Los adultos presentes pero ausentes
Por Micaela Gisbert
Lic. en Educación y Comunicación Social
Hay escenas que incomodan no por lo que muestran, sino por lo que revelan. Anoche, en una mesa de Nochebuena, vi una de esas escenas.
Seis chicos, entre diez y diecisiete años. Gritos, idas y vueltas, celulares propios o prestados, desorden. Y durante un rato, la etiqueta apareció sola: chicos maleducados.
Pero esa explicación es demasiado fácil. Y, sobre todo, es injusta. Porque los chicos no se desbordan solos. Se desbordan cuando el adulto no está… o está sin estar.
Los adultos estaban ahí. Sentados. Conversando. Pero no disponibles. Mujeres por un lado. Hombres por otro. Cada grupo en su mundo. Y los chicos… en el suyo.
En un momento pasó algo revelador. Dejaron las pantallas y se pusieron a jugar a las cartas. Había reglas, turnos, miradas, risas. Había juego. Había encuentro.

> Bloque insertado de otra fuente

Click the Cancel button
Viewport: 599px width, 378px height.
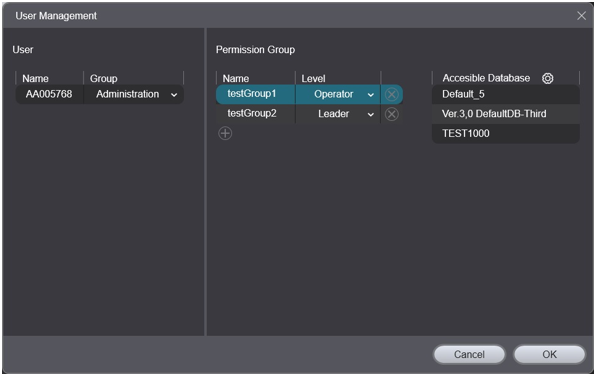point(469,354)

Duró poco. Nadie sostuvo ese espacio. Nadie armó la mesa común. Nadie dijo: quedémonos acá.
Desde la psicología y la educación hay algo central: el límite no nace dentro del niño. El límite, al principio, es externo. Un niño no se regula solo. Aprende a regularse cuando un adulto regula primero.
La conducta del niño es como la mezcla de una torta. Si no hay molde, la mezcla se va para todos lados. No porque sea mala, sino porque no tiene forma. El molde es el adulto: su presencia, su palabra, su mirada.

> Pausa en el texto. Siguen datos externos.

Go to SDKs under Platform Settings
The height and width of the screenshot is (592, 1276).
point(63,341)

Cuando ese molde no está, la mezcla se desparrama. Y después decimos que el problema es la mezcla.
Los chicos no conocen de límites internos hasta que alguien se los presta. Hasta que alguien los sostiene. Hasta que alguien los acompaña el tiempo suficiente como para que, con los años, puedan hacer eso solos.
La pantalla aparece ahí como sustituto. No porque los chicos la elijan primero, sino porque ocupa el lugar del adulto ausente.
Después nos preguntamos por qué los chicos gritan, por qué no toleran la espera, por qué se desconectan, por qué parecen no escuchar.
Pero la pregunta más honesta es otra: ¿quién está regulando cuando el adulto no regula?
Educar no es controlar ni vigilar. Es estar disponible. Es incomodarse un poco. Es sostener el encuentro cuando cansa.
Porque cuando el adulto se retira —aunque esté sentado en la misma mesa— alguien ocupa ese lugar. Y casi nunca lo hace mejor.